* EXERCISE REQUIREMENTS
Restate the lines of the material below word for word, from the first through the one containing "Task: Click the like count 189", and include nothing else; pictures stay out.

START SUPPLIED MATERIAL

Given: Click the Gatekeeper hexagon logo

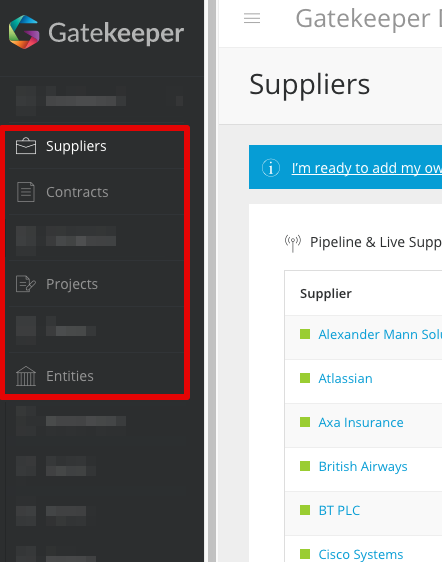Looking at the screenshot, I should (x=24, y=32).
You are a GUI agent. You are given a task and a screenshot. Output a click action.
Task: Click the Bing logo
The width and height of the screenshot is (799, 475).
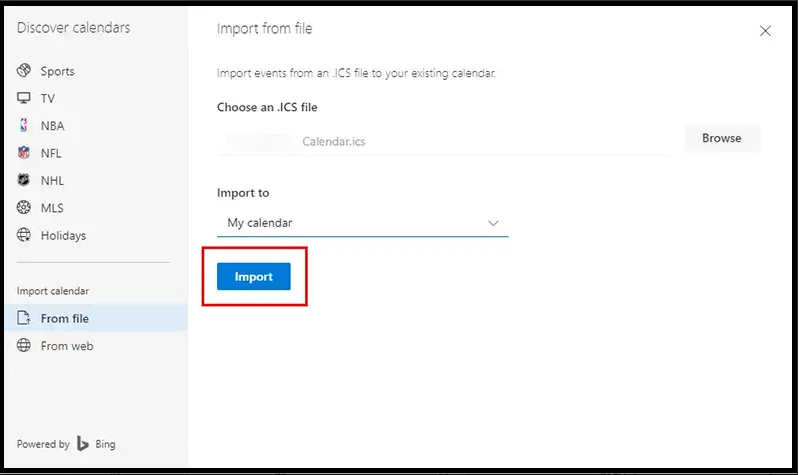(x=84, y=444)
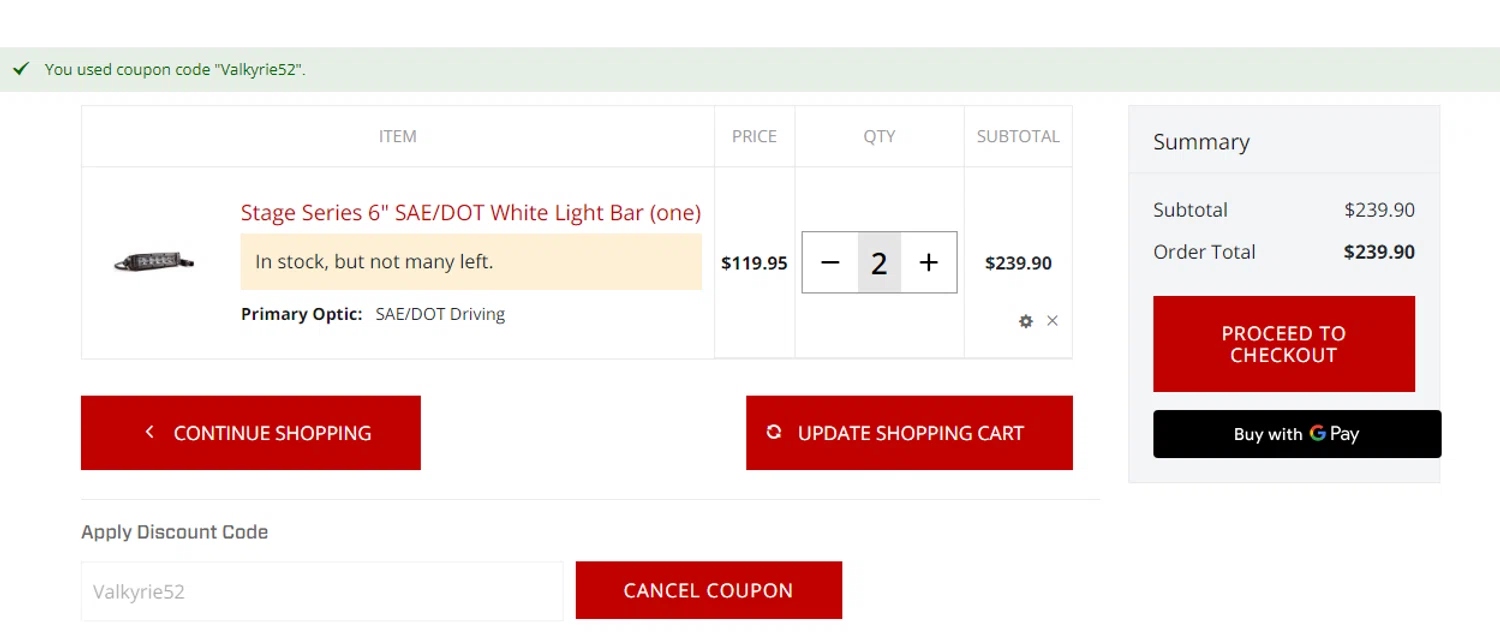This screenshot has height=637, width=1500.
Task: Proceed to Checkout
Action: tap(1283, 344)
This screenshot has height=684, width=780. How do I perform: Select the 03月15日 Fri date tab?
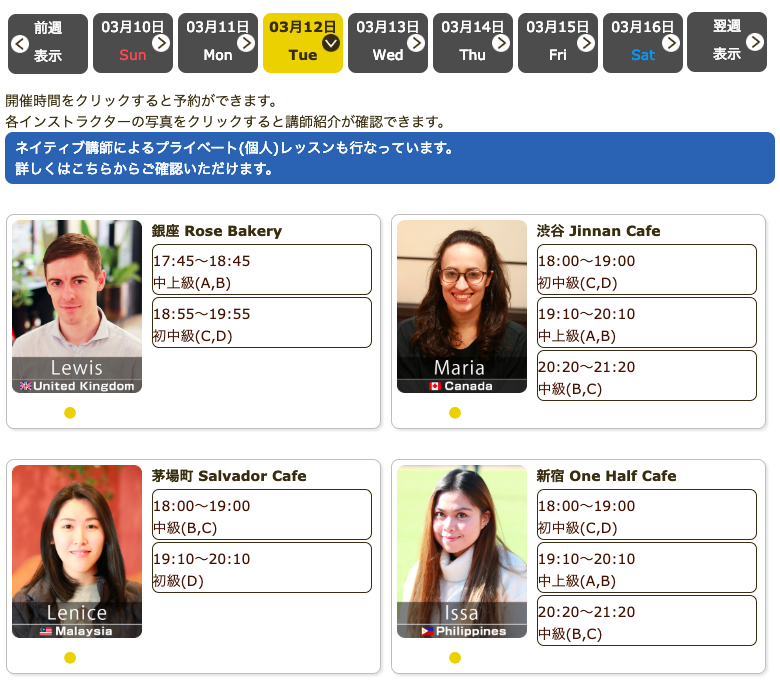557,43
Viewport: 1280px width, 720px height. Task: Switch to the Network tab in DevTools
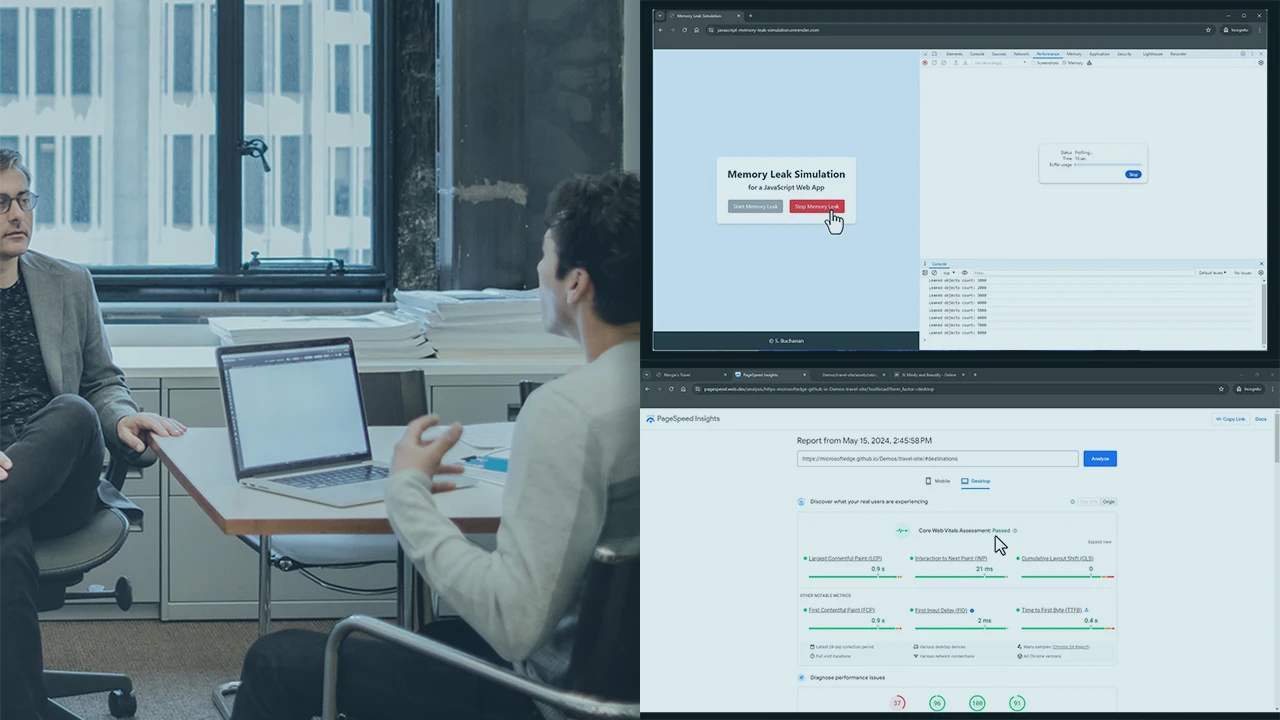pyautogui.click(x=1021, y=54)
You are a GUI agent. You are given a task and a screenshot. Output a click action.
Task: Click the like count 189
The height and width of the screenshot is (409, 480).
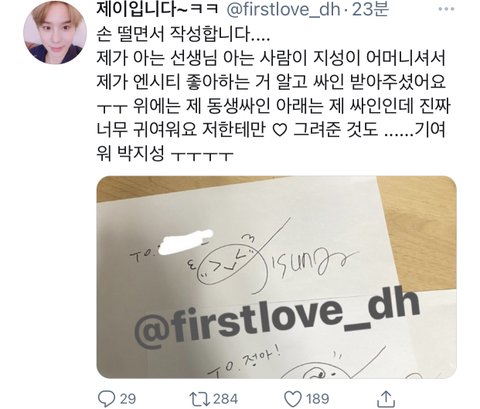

END SUPPLIED MATERIAL

* EXPECTED OUTPUT
Given: Click the Gatekeeper hexagon logo

Looking at the screenshot, I should (x=24, y=32).
You are a GUI agent. You are given a task and a screenshot. Output a click action.
Task: Click the Bing logo
The width and height of the screenshot is (799, 475).
(x=84, y=444)
This screenshot has height=637, width=1500.
Task: Proceed to Checkout
Action: tap(1283, 344)
This screenshot has height=684, width=780. How do I perform: Select the 03月15日 Fri date tab?
557,43
Viewport: 1280px width, 720px height. Task: Switch to the Network tab in DevTools
pyautogui.click(x=1021, y=54)
You are a GUI agent. You are given a task and a screenshot. Output a click action.
Task: Click the like count 189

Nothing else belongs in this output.